A nomeação de Fernando Lima, ex-assessor do ministro Martins da Cruz, para director do “Diário de Notícias” foi rejeitada num plenário de redacção daquele órgão, com 86 votos favoráveis, quatro contra e dez abstenções.

Apesar de os jornalistas entenderem que o percurso profissional de Fernando Lima, primeiro na assessoria de imprensa de Cavaco Silva, depois na de Martins da Cruz, “o afasta de forma clara do perfil exigido ao líder executivo de um projecto de comunicação social como o ‘Diário de Notícias'”, Fernando Lima deve entrar em funções dia 3 de Novembro, com o aval da administração.

Já antes o Conselho de Redacção do “DN” dera um unânime parecer negativo, dado estar céptico face à nomeação de Fernando Lima. Em reacção, o “Diário de Notícias” de 29 de Outubro publicou um comunicado do Conselho de Administração declarando que a independência, a isenção e o rigor do jornal dependem “da consciência e do profissionalismo de cada jornalista individualmente e da redacção no seu conjunto”.

A moção de crítica e censura aprovada em plenário foi entregue ao presidente do conselho de administração da Lusomundo Media, Henrique Granadeiro, e deverá ser publicada dia 31 no próprio jornal.

É o seguinte o texto integral da moção aprovada no plenário da Redacção do “Diário de Notícias”:

Caros colegas,

Decidimos convocar esta reunião para, todos juntos, reflectirmos sobre o delicado momento que o Diário de Notícias atravessa.
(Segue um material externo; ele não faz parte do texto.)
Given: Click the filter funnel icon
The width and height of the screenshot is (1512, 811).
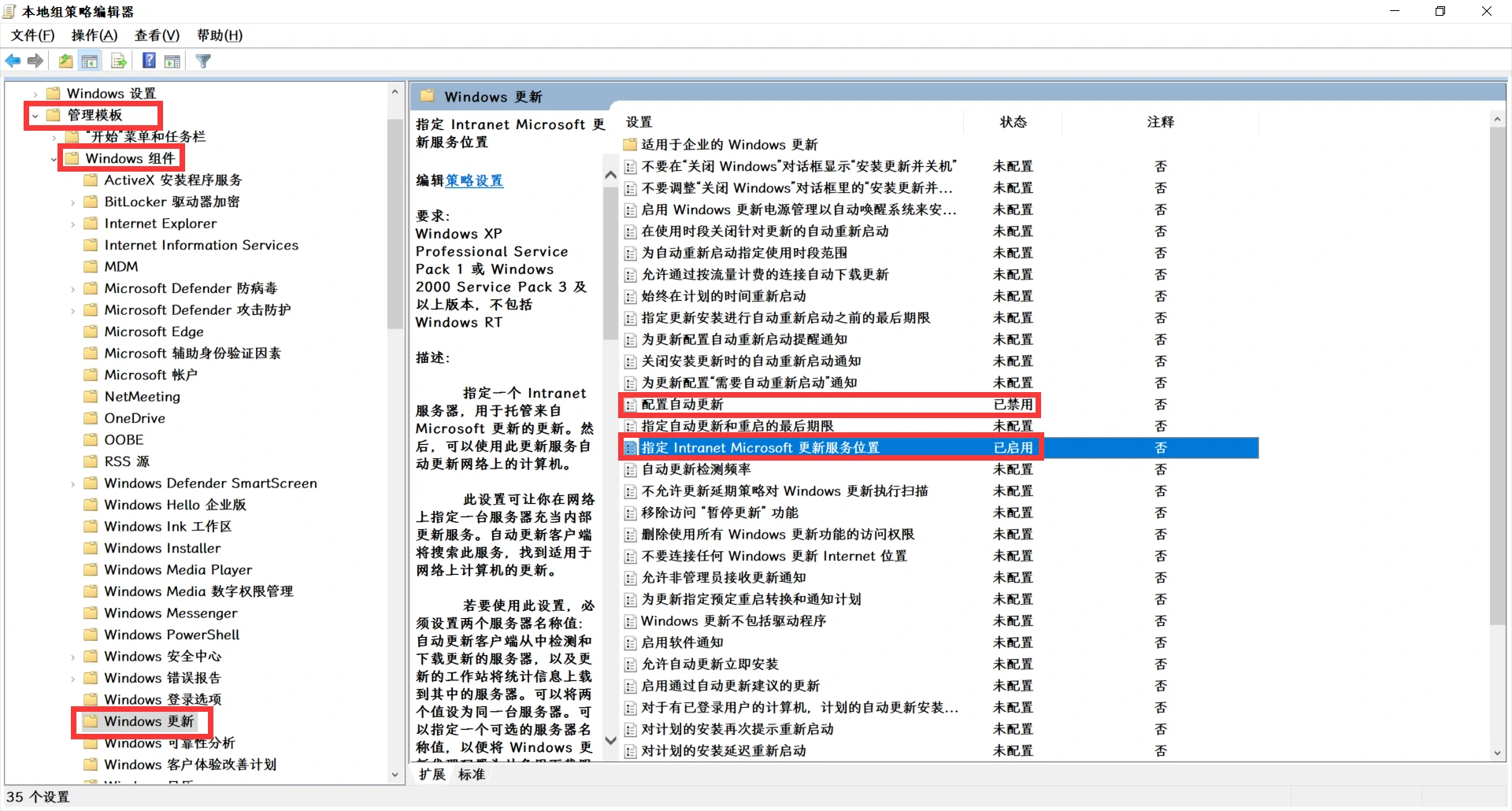Looking at the screenshot, I should 203,61.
Os elementos do Conselho de Redacção foram confrontados na passada sexta-feira pelo presidente do Conselho de Administração do DN, Henrique Granadeiro, com um movimento de reestruturação da direcção do jornal, que passava pela nomeação de Mário Bettencourt Resendes para director-geral de publicações do grupo mas, sobretudo, pela indigitação do jornalista Fernando Lima como novo Director de Redacção do DN. Na prática, como novo número um diário da feitura do jornal.
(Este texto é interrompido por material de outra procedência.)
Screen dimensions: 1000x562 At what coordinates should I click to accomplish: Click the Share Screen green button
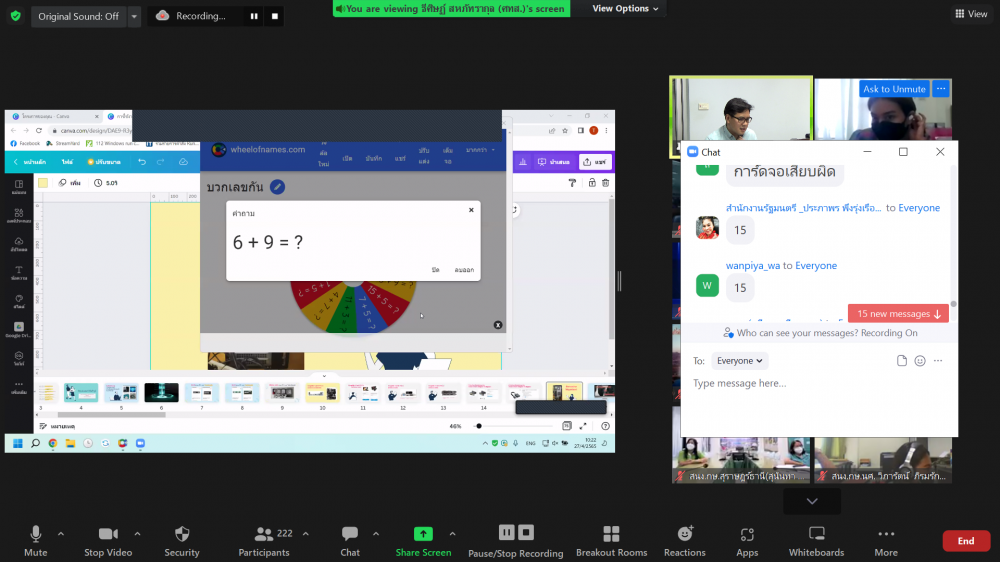click(423, 534)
Imediatamente o Conselho de Redacção decidiu agir. Reunidos logo nessa tarde, emitimos um comunicado em que ficou clara a enorme apreensão que o nome de Fernando Lima nos causava. Pelo facto de ter exercido o cargo de assessor de imprensa junto de Martins da Cruz no Ministério dos Negócios Estrangeiros, até há cerca de três semanas, transitando desta forma directamente de um cargo de assessoria (por lei, incompatível com a actividade jornalística) na dependência directa do Governo, para a direcção executiva de um jornal nacional com o prestígio e a história do Diário de Notícias. Um prestígio pelo qual, dia a dia, os jornalistas do DN zelam e cuidam. Além disso, o mesmo Fernando Lima já tinha anteriormente, durante os anos de Governo de Cavaco Silva, exercido semelhante cargo de assessoria de imprensa junto do então primeiro-ministro.
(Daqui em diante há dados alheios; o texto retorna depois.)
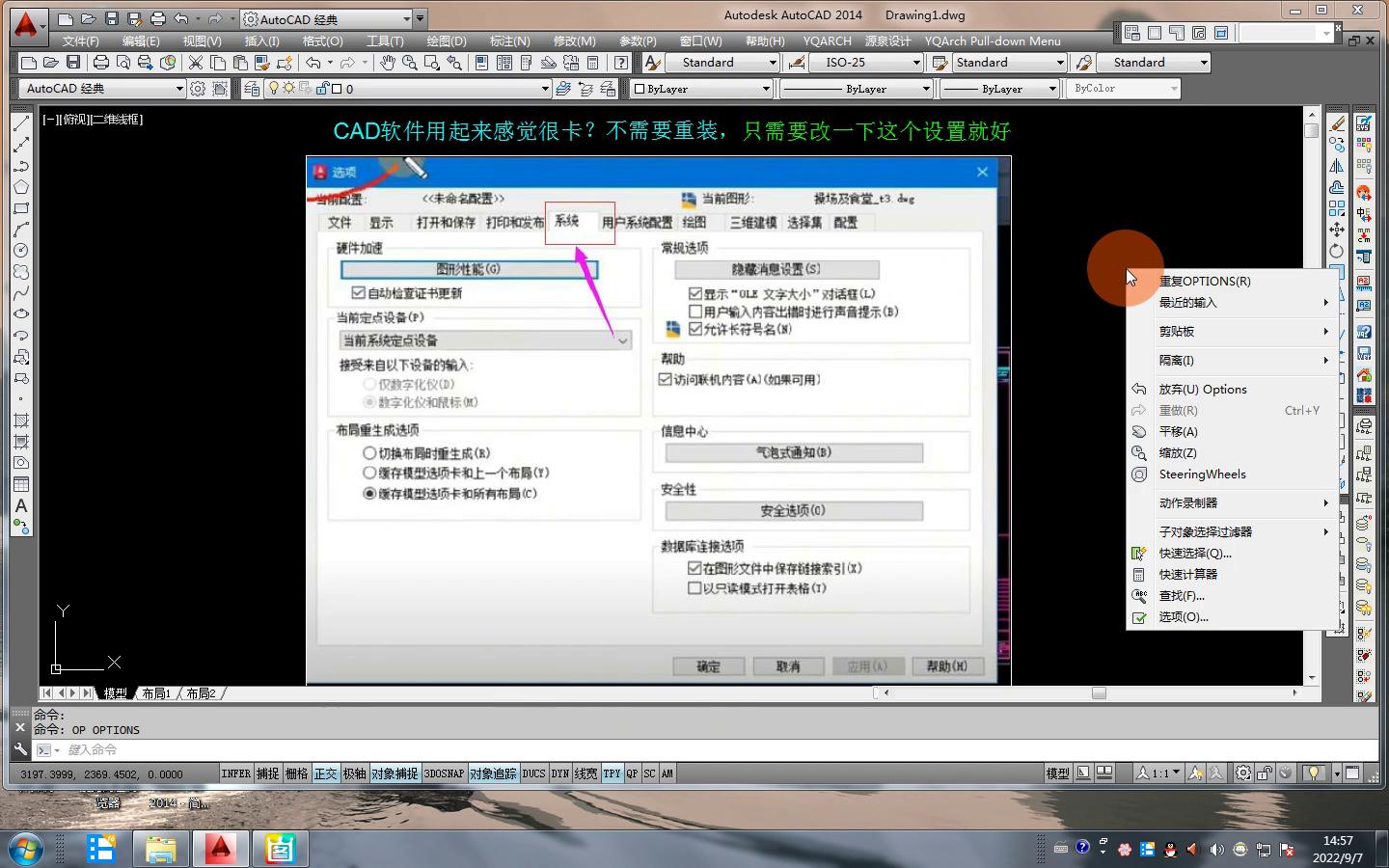Open the 格式(O) menu
This screenshot has width=1389, height=868.
click(322, 41)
No dia útil que se seguiu, segunda-feira passada, os membros eleitos do CR reuniram durante cerca de duas horas com o indigitado Fernando Lima. Nesse encontro foram-lhe expostas, reiteradamente, as reservas sentidas quanto ao seu nome e à governamentalização do título que essa nomeação indiciava – e que é contrária ao estatuto editorial do DN.

Nessa reunião, Fernando Lima explanou algumas das ideias que pretende levar à prática. Reconhecendo ter sobre ele «um anátema» pelo facto de ter sido assessor de imprensa, garantiu no entanto «não aceitar que um político diga a um jornalista quais são as regras». Prometeu «rigor» no trabalho e disse ser um «team player», utilizando palavras como «diálogo» e «bom senso». Salientou ainda que o princípio da independência do jornal deve ser realizado «todos os dias, por todos os jornalistas». Garantiu ainda: «Não devo nada a ninguém».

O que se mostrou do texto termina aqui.